Nel gennaio del 2014, tra le scogliere della Normandia, Sarah, un’adolescente, va a correre e non torna più. Vane saranno le ricerche dei suoi genitori: Léane, autrice di thriller, e Jullian. Tre anni dopo, vicino a Grénoble, un ladro d’auto cerca di schivare un posto di blocco, ma fa male i calcoli, la macchina sbanda e lui muore. I poliziotti, allora, perquisiscono il bagagliaio e lì trovano il corpo di una ragazza mutilato, le mani mozzate in un sacchetto. No, troppo facile, non si tratta di Sarah. Cominciano, così, le indagini tra interrogatori e riaperture di vecchi casi. Nella squadra brilla un poliziotto, Vic Altran, affetto da ipermnesia, una dote ma anche una croce dato che ricorda tutto, proprio tutto, e sebbene sia un bene per le indagini, è un male per la disposizione d’animo del personaggio che deve fare i conti, ogni giorno, con tutto quello che ha visto, letto, sentito.

© Melania Avanzato

Nel frattempo, Léane, dopo la morte della figlia e l’allontanamento dal marito, si è ritirata a scrivere a Parigi dove adotta lo pseudonimo di Enaël Miraure per firmare i suoi libri. Ma viene richiamata in Normandia perché Jullian è stato attaccato e si trova in uno stato di semi-incoscienza: sarà per via del suo investigare privato alla ricerca di Sarah? E perché proprio quando Léane torna in Normandia le sembra di vivere alcune scene del romanzo che ha appena terminato?

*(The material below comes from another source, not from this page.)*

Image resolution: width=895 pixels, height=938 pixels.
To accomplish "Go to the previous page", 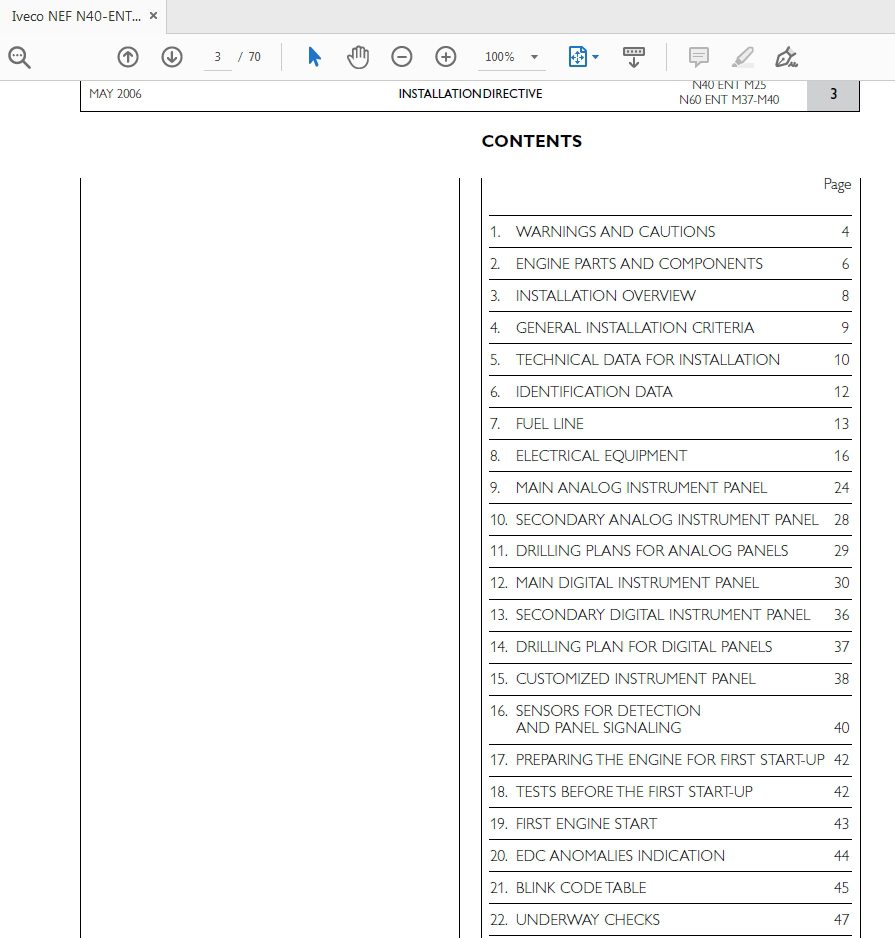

«Léane non credeva ai propri occhi. Nel campo dell’arte, così come nel cinema e nella letteratura, si poteva associare il fenomeno a una specie di plagio inconsapevole: ricordi perduti emergevano allo stato conscio spinti da una forza creativa. Chi ne era colpito si convinceva che fosse del tutto sua un’idea che aveva letto, visto, incrociato nel corso della propria vita.»

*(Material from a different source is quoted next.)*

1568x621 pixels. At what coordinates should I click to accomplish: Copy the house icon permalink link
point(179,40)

Le due inchieste si intrecciano e tra perlustrazioni in un vecchio collegio e ricerche su siti di case in affitto ci si avvicinerà a poco a poco alla verità finale che riserva (ça va sans dire) dei colpi di scena niente male.

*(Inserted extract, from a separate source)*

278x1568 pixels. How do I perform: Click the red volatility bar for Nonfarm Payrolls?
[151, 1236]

Thilliez è un maestro dell’arte del narrare, omaggia i grandi del genere giallo (tra tutti Conan Doyle da cui prende in prestito, per un suo personaggio, il nome del Professor Moriarty), dà vita a scene macabre (per stomaci forti) e cruente, e non perde mai il ritmo, incalzante e turbolento, in un climax ascendente che fa sussultare non appena ci si addentra, con il personaggio di turno, in posti bui e silenziosi. Un romanzo in cui il thriller, il giallo e il noir si contaminano a vicenda, un romanzo criptico che manipola il lettore come se fosse una marionetta, dandogli indizi che lo confondono e che lo spingono a continuare la lettura fino all’ultima pagina. In una parola: magistrale.